Соответственно я могу с ней ознакомиться да и сравнить с 58 приказом, какие выводы я могу сделать, это уже мое дело.
2. Ну а для меня как для лица чьи персональные данные обрабатываются к примеру коллекторским агентством, какая разница что оператор ожидает выхода постановлений. В законе четко сказано что необходимо обеспечить конфиденциальность. Пускай аттестует себе ИСПДн по конфиденциальности или под секретку и спокойно обрабатывает. Не хочет и ждет постановлений, пускай пишет мои персональные данные на бумаге.
Использование информационных систем при обработки моих персональных данных его никто не обязывает, это исключительно его личное желание и его личная проблема, я то чем ему могу помочь, выпустить постановление?
При этом статья 18.1 ФЗ говорит следующее:
Оператор обязан опубликовать или иным образом обеспечить неограниченный доступ к документу, определяющему его политику в отношении обработки персональных данных, к сведениям о реализуемых требованиях к защите персональных данных. Оператор, осуществляющий сбор персональных данных с использованием информационно-телекоммуникационных сетей, обязан опубликовать в соответствующей информационно-телекоммуникационной сети документ, определяющий его политику в отношении обработки персональных данных, и сведения о реализуемых требованиях к защите персональных данных, а также обеспечить возможность доступа к указанному документу с использованием средств соответствующей информационно-телекоммуникационной сети.
Соответственно я могу с ней ознакомиться да и сравнить с 58 приказом, какие выводы я могу сделать, это уже мое дело.
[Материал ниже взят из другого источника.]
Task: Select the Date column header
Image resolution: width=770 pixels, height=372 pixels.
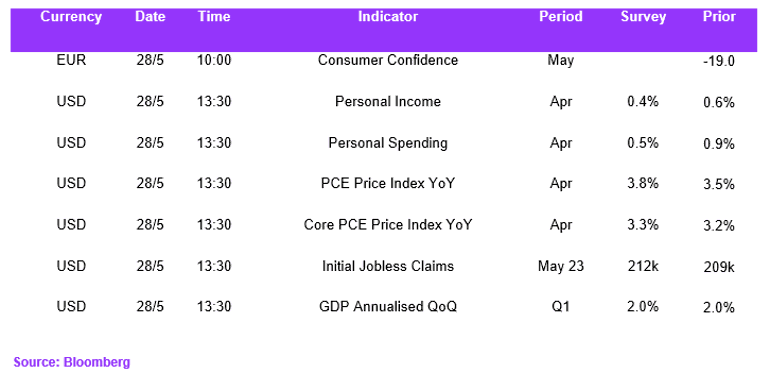Action: point(150,17)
2. Ну а для меня как для лица чьи персональные данные обрабатываются к примеру коллекторским агентством, какая разница что оператор ожидает выхода постановлений. В законе четко сказано что необходимо обеспечить конфиденциальность. Пускай аттестует себе ИСПДн по конфиденциальности или под секретку и спокойно обрабатывает. Не хочет и ждет постановлений, пускай пишет мои персональные данные на бумаге.
Использование информационных систем при обработки моих персональных данных его никто не обязывает, это исключительно его личное желание и его личная проблема, я то чем ему могу помочь, выпустить постановление?
Можно всем кто имеет на это право, не только госорганам. Если это нужно коммерческой организации, для дальнейшей продаже этих данных, то без письменного разрешения нельзя. Если это необходимо для выполнения условий договора, то пожалуйста, но должно быть обоснованно.
Если ваши данные вам не ценны, ну сделайте их общедоступными, облегчите жизнь операторам.
Пример на сайте роскомнадзора rsoc.ru/personal-data/forms/extract/ смотреть, где отмечаем галочками.
Если они отправили бы мне письмо, у них бы были бы документы от почты.
Зачем мне идти в суд по неисполнению обязательств по договору, когда есть более простой путь. Это как с магазином, я могу пойти в суд за то что мне колбасу просроченную продали, либо написать заявление в Роспотребнадзор, и тот и другой вариант возможен на мое усмотрение.
Шантаж это немного другое, в данном случаи реализация своих законных прав, что являлось стимулом для их реализации, не является важным.
Озвучено было ТП что 2 документа от меня, запрос, и информация о глючности подключения. До этого, как либо связаться с руководителем ТП не удавалось.